Enviada em 13/06/2018

Ninguém mais se importa com O Guarani

A primeira geração romântica brasileira é marcada pelo índio como figura heroica, a ser valorizada e exaltada. Entretanto, o panorama atual descartou completamente esse ponto de vista, marginalizando-o e negligenciando-o, em função do avanço do agronegócio e da fragilidade do órgão de proteção ao índio.

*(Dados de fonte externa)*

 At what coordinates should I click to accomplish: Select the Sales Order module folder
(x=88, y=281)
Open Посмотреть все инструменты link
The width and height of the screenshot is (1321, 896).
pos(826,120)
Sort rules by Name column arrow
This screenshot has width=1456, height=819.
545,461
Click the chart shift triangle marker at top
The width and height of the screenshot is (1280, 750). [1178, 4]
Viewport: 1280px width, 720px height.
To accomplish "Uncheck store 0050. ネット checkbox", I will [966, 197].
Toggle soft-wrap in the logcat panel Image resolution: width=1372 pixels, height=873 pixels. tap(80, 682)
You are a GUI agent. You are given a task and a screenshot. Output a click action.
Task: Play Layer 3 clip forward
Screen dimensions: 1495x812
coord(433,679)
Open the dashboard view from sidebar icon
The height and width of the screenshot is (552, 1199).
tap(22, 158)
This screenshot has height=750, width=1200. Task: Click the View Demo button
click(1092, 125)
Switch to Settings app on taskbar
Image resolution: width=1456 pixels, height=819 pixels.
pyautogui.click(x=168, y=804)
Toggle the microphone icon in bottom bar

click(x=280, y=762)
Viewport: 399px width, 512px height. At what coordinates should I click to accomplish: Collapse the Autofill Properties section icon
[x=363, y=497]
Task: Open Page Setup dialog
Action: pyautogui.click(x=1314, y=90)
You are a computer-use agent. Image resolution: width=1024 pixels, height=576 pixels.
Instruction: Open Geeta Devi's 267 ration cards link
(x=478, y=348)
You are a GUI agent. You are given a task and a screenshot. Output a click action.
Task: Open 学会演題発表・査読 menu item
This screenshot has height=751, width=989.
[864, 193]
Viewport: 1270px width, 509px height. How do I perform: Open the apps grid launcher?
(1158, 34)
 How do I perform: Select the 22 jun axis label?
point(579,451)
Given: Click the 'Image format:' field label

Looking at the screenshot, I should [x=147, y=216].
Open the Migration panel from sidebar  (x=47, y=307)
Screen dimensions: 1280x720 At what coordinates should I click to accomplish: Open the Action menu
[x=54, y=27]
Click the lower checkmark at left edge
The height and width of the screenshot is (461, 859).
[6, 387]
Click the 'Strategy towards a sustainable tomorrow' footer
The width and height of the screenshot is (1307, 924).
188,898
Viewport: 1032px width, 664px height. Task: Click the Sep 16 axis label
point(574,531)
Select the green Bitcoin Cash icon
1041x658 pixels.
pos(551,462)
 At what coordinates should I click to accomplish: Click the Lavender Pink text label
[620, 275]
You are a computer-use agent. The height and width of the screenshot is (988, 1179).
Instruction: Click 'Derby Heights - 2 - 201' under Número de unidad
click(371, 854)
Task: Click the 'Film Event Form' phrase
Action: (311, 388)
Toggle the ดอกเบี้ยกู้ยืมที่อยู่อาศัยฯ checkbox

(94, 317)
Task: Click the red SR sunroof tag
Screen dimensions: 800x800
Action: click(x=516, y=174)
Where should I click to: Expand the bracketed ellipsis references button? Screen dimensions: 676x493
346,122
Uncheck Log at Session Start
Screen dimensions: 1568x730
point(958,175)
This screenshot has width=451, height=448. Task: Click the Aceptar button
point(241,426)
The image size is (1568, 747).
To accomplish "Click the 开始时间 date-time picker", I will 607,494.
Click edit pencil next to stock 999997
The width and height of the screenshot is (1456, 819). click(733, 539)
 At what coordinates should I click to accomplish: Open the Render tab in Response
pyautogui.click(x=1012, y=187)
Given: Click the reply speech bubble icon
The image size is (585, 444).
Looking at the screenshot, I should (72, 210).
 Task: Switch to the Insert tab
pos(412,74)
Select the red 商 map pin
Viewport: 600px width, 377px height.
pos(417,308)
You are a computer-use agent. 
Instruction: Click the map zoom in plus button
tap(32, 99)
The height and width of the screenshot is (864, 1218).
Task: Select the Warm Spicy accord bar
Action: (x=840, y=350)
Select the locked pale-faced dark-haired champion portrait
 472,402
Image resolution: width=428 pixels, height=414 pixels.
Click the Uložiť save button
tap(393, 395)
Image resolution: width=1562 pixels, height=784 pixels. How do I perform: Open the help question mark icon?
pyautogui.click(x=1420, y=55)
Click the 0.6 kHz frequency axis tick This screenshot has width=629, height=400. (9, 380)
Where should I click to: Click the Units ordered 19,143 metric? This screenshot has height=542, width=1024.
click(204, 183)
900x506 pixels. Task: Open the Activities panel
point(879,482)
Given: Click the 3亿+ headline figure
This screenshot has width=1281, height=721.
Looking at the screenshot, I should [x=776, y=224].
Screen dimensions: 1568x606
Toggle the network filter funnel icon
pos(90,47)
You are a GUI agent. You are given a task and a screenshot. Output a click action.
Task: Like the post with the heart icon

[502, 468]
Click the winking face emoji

Em primeiro plano, um dos pilares da economia brasileira é a soja. Esta, é financiada pelo agronegócio que exige exponencialmente mais porções de terra. Porém, as terras de interesse estão reservadas aos indígenas e seguradas por lei, gerando uma série de conflitos e manifestações - como ocorrido em abril de 2017, a invasão de cerca de 2000 indígenas no congresso pedindo “demarcações já”- uma vez que as demarcações reduzem cada vez mais com a expansão do agronegócio.

Além disso, destaca-se que em dois anos, houve a mudança de 3 presidentes da FUNAI (Fundação Nacional do Índio, responsável pela proteção e promoção de direitos dos indígenas) por não atenderem aos interesses dos ruralistas que os indicaram. Sendo assim, a defesa desses grupos se mostra instável, principalmente por grandes ruralistas mediarem as ações sobre essas terras - por exemplo o “rei da soja”, Blairo Maggi - e coordenarem as decisões do congresso a seu favor.

Desse modo, percebe-se que com o sistema brasileiro corrompido por interesses particulares, os índios tendem a perder o que lhe é por direito, o Brasil. Logo, é necessário uma reforma governamental contra os que se beneficiam de seu poder e os substitua por pessoas competentes através de investigações mais centradas e novas votações - a partir de evidências encaminhadas pelos cidadãos à Mesa Diretora. Ademais, o órgão responsável pela eleição do presidente da FUNAI deve ser criterioso em relação ao passado do candidato e sua preocupação com o social, antes de assumir o cargo. Assim, quiçá O Guarani volte a ser valorizado, não necessariamente como herói, mas como pessoa.